Она с головой ушла в эффекты мелодраматических маскарадов, которые назывались историческими пьесами Сарду, — все эти «Феодоры», «Термидоры», «Тоски», — а позднее, когда это прискучило, она изобрела своего шикарно-академического Ростана и изображала «Далеких принцесс»[304]. И когда уже сильно состарилась, она решила выйти — найти свои выходные двери — там же, где она обрела свою входную дверь: в ролях травести. И как некогда, худеньким цыпленком, она играла юношу Занетто, так она заиграла, уже зрелой матроной, своего Орленка[305]. Она использовала свой единственный оставшийся ресурс женщины: безбородое лицо.
{325}
Если пытаться разобраться более или менее объективно в том, что представляла собой Сара Бернар как артистка, то следует сказать, во-первых, что она, скорее, великая актриса комедии, нежели трагедии. Ее сценический диалог — верх изящества, тонкости и ума. В трагических местах Саре Бернар не хватало способности сочувственно заражать зрителя муками и страданиями своей души.

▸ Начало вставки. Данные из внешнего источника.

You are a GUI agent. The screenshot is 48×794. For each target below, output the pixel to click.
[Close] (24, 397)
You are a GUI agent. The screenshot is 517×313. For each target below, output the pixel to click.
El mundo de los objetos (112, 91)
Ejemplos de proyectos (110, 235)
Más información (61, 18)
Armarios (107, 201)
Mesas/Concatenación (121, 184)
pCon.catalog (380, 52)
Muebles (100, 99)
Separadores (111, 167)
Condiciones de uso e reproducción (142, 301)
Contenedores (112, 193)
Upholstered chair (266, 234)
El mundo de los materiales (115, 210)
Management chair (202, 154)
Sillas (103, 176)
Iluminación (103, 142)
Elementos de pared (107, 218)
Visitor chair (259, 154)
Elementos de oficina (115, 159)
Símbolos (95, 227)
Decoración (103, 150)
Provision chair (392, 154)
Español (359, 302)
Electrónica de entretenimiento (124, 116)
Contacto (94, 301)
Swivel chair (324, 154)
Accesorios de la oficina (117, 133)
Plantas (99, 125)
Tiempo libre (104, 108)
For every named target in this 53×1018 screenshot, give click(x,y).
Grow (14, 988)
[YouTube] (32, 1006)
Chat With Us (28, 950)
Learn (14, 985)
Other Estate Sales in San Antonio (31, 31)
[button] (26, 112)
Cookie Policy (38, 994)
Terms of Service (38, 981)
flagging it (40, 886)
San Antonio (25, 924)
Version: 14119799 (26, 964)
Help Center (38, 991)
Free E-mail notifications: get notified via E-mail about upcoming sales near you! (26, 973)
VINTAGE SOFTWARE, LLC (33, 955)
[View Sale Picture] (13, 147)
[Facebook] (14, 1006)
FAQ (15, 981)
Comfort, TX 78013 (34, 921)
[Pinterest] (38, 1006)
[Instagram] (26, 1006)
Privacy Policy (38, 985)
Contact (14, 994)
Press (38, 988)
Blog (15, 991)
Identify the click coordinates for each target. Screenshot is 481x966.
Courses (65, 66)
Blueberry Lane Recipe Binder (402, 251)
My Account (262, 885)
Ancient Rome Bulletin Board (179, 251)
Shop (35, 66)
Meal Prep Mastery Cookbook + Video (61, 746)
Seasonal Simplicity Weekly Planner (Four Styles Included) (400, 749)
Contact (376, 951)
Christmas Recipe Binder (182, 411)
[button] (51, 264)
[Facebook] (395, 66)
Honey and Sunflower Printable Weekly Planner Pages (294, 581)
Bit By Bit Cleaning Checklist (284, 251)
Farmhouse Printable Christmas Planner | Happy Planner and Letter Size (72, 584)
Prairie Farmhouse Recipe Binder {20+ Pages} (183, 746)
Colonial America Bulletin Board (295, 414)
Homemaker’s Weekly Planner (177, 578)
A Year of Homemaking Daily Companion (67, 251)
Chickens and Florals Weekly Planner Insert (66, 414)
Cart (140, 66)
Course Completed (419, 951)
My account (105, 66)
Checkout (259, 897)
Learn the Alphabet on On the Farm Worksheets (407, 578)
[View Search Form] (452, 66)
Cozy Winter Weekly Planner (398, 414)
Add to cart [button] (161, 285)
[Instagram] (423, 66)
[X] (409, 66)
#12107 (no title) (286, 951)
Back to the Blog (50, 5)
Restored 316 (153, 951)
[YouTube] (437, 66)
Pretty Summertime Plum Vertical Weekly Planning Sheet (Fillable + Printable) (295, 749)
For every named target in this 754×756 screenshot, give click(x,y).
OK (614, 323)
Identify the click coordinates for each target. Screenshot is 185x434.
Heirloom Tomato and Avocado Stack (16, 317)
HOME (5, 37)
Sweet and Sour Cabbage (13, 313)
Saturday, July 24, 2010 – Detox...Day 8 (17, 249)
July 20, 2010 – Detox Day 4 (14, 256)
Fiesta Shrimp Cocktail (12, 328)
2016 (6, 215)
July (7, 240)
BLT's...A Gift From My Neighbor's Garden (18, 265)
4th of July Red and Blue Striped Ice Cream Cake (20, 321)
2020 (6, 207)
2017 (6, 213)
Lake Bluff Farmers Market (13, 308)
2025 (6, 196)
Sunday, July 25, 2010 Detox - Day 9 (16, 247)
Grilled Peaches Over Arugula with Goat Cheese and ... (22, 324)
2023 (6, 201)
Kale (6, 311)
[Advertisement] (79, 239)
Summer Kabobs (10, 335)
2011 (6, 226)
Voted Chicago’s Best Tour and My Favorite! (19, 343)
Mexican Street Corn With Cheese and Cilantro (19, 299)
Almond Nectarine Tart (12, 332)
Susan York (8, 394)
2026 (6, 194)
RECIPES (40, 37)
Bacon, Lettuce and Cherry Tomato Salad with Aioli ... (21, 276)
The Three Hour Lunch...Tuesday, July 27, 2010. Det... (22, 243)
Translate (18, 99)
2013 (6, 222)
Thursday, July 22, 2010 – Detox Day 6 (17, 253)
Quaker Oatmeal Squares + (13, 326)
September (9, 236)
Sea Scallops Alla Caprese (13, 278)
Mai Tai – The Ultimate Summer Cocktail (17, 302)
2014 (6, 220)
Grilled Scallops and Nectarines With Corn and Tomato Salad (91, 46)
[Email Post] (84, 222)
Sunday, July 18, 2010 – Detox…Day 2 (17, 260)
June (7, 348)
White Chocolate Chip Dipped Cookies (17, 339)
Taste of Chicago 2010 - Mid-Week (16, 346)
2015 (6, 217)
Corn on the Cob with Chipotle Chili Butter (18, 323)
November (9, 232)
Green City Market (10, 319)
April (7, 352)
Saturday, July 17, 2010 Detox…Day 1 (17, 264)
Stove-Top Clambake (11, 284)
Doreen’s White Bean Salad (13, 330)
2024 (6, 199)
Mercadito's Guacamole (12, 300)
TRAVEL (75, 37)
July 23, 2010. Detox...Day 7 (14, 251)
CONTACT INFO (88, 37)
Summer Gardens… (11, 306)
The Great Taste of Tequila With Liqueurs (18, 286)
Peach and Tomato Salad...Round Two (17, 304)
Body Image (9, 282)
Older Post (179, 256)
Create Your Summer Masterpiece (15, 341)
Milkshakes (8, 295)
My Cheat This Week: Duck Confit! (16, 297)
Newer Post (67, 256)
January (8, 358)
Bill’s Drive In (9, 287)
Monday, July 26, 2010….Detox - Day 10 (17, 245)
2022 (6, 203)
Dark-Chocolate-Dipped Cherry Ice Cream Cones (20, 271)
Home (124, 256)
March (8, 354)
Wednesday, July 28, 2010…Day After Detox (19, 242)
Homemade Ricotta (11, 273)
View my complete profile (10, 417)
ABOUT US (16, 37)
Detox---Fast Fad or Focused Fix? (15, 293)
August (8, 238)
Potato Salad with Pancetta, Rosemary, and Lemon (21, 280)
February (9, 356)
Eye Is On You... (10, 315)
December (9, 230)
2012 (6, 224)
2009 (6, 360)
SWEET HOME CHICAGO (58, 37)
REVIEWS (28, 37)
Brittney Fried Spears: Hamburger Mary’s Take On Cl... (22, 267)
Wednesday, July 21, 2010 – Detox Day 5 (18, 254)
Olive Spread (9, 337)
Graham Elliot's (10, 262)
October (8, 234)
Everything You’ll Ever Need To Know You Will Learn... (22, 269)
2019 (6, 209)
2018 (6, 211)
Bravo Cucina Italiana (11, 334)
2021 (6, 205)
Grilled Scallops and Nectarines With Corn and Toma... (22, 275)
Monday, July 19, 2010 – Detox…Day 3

Я избегаю банального слова «темперамент», потому что было бы странно не признавать у Сары Бернар темперамент. Но ее темперамент был сродни внешней театральной горячности. Он был эффектен, великолепен во внешних формах выражения. Мимика отражала все движения души, но изумительный голос Сары Бернар, повиновавшийся, как самый послушный инструмент в руках виртуоза, то хрипевший, то впадавший в самый сладостный и таинственный шепот, то раскатывавшийся, подобно громам, редко западал в душу.Я видел Сару Бернар множество раз и всякий раз получал большое удовольствие, но я отчетливо помню удивительные, по правде и силе выражения, ноты и жесты, вижу ее глаза, слышу обольстительные слова сирены, но очень мало могу припомнить трагических слов. Вот проходит предо мной «Тоска»[306]. Как необычайно хороши были сцены первых актов, которые можно назвать преддверием комедии к трагической мелодраме! А между тем из последних актов я помню, как Сара Бернар стояла на коленях пред трупом Скарпии, ее безумные глаза, ее шатающуюся походку, самые стоны, которые издает Тоска, сливаются в моей памяти в неопределенный трагический гул. «La chair crie!» — «плоть кричит» — восклицала она во время пытки, которой подвергают ее любовника Марио. Этот раздирающий вопль и посейчас у меня в ушах. Но это был {326}
действительно вопль — физиологический рев, которому равного я не знаю. Была ли тут поэзия, однако?И далее шедевр Сары Бернар — Маргарита Готье, — он памятен по нежной женственности и грации первых актов, по изяществу и стилю ее объяснений с отцом Дюваля, по этой, какой-то совершенно исключительной, выразительности ее плачущих рук и рыдающей спины — и всего менее в сценах внутреннего переживания и великой скорби.
Вот Клеопатра — какая царица! Какая нильская змея! Все, что могла дать культура Франции и старая еврейская раса, быть может, где-то, в каких-то нервных центрах или извилинах мозжечка хранившая еще воспоминания о стране пирамид, и красота скульптурных форм, изученная на практике, и вся сумма «ума холодных наблюдений и сердца горестных замет» — все было тут. Но когда я припоминаю Дузе, с ее пеной у рта, с рабом, сообщающим о женитьбе Антония, или ее зеленое — о, совершенно зеленое, как в картинах Рибейры и Луки Джордано, — лицо, когда она склоняется пред Октавием, — я вижу совершенно ясно, что сила трагической интуиции — в истинном значении этого слова — была чужда Саре Бернар, при всем великолепии ее одареннейшей натуры.
Дузе была жалка в сравнении с Сарой Бернар, играя Маргариту Готье. Старый Сарсэ совершенно резонно писал, что «у Дузе нет стиля», то есть стиля эпохи, романтики Дюма, букета французской сентиментальной литературщины, наконец, острого, как шипр, «аромата» парижского полусвета. Дузе была просто страдающей женщиной, с дешевеньким букетиком пармских фиалок, приколотым к корсажу. Но мы все же плакали, глядя на ее страдания, плакали вообще, из сочувствия к вселенскому горю. Сарой Бернар мы восхищались. {327}
Нельзя лучше изобразить женщину определенного круга, дешевое великолепие ее социальной профессии и глубокое, где-то очень спрятанное чувство безысходной неудовлетворенности. Нет, тут не было «вселенского страдания», — а был необычайной художественности документ социальной культуры.